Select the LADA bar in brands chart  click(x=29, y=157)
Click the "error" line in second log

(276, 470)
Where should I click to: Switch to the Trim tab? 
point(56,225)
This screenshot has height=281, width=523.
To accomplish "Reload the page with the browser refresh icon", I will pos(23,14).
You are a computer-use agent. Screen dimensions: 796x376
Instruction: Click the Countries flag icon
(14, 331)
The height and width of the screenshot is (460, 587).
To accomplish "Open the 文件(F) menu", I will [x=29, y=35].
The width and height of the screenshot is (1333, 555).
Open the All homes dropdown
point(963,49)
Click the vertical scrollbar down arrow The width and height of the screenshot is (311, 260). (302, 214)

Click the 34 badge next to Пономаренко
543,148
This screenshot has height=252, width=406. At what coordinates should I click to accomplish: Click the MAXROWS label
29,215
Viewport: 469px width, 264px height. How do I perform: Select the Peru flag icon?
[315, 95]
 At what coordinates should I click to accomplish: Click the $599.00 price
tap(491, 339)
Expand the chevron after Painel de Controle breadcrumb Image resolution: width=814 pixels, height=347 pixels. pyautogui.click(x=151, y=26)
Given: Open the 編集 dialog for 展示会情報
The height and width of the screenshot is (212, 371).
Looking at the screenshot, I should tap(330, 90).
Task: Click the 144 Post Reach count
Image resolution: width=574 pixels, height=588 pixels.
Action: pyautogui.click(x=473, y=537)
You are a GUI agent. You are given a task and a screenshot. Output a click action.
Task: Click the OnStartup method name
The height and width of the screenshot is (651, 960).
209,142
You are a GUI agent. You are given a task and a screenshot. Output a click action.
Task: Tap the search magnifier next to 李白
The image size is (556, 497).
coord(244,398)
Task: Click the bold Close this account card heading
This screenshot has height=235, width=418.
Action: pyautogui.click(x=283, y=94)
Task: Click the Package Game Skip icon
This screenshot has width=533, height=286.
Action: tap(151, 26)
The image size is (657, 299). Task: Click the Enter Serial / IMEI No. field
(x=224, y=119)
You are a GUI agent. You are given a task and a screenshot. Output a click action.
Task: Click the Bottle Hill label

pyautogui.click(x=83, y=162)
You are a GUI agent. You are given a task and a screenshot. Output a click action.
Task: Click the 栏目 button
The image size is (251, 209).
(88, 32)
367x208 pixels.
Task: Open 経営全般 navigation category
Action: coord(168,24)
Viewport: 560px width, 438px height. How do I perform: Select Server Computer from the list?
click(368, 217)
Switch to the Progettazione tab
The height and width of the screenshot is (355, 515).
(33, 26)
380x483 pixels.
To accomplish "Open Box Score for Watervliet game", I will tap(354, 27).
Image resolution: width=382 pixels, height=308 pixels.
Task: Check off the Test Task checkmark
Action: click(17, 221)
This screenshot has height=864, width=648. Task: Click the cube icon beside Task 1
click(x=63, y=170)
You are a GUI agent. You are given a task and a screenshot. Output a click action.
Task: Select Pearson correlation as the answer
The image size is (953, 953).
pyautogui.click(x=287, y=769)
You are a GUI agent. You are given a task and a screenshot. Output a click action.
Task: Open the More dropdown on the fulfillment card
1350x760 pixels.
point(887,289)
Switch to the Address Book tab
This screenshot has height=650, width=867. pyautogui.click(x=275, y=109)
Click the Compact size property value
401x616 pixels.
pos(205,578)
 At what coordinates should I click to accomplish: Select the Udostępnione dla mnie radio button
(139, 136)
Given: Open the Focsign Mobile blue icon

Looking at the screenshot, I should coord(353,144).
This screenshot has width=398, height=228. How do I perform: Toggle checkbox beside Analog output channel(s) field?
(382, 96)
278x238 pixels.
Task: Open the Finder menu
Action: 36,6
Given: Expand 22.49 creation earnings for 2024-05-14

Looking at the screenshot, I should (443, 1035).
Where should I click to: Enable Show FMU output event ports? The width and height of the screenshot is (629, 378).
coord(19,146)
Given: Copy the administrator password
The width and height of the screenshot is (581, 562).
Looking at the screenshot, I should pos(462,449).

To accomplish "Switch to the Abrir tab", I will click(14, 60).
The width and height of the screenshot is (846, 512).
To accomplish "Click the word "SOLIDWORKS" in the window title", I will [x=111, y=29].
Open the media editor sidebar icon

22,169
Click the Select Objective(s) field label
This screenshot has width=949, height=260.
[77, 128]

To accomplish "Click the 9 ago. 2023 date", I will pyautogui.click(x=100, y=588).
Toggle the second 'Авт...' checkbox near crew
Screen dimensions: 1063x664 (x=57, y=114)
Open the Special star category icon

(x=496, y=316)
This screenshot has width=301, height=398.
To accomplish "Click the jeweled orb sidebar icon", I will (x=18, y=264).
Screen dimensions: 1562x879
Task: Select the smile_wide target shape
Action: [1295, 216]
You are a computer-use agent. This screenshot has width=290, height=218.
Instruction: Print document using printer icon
───
(TASK TO COMPLETE): Using the entries above, output exactly the lines between the line holding "Click the vertical" and the line holding "380x483 pixels.", end lines included, and nothing more.

(EXPECTED ANSWER):
Click the vertical scrollbar down arrow The width and height of the screenshot is (311, 260). (302, 214)

Click the 34 badge next to Пономаренко
543,148
This screenshot has height=252, width=406. At what coordinates should I click to accomplish: Click the MAXROWS label
29,215
Viewport: 469px width, 264px height. How do I perform: Select the Peru flag icon?
[315, 95]
 At what coordinates should I click to accomplish: Click the $599.00 price
tap(491, 339)
Expand the chevron after Painel de Controle breadcrumb Image resolution: width=814 pixels, height=347 pixels. pyautogui.click(x=151, y=26)
Given: Open the 編集 dialog for 展示会情報
The height and width of the screenshot is (212, 371).
Looking at the screenshot, I should tap(330, 90).
Task: Click the 144 Post Reach count
Image resolution: width=574 pixels, height=588 pixels.
Action: pyautogui.click(x=473, y=537)
You are a GUI agent. You are given a task and a screenshot. Output a click action.
Task: Click the OnStartup method name
The height and width of the screenshot is (651, 960).
209,142
You are a GUI agent. You are given a task and a screenshot. Output a click action.
Task: Tap the search magnifier next to 李白
The image size is (556, 497).
coord(244,398)
Task: Click the bold Close this account card heading
This screenshot has height=235, width=418.
Action: pyautogui.click(x=283, y=94)
Task: Click the Package Game Skip icon
This screenshot has width=533, height=286.
Action: tap(151, 26)
The image size is (657, 299). Task: Click the Enter Serial / IMEI No. field
(x=224, y=119)
You are a GUI agent. You are given a task and a screenshot. Output a click action.
Task: Click the Bottle Hill label

pyautogui.click(x=83, y=162)
You are a GUI agent. You are given a task and a screenshot. Output a click action.
Task: Click the 栏目 button
The image size is (251, 209).
(88, 32)
367x208 pixels.
Task: Open 経営全般 navigation category
Action: coord(168,24)
Viewport: 560px width, 438px height. How do I perform: Select Server Computer from the list?
click(368, 217)
Switch to the Progettazione tab
The height and width of the screenshot is (355, 515).
(33, 26)
380x483 pixels.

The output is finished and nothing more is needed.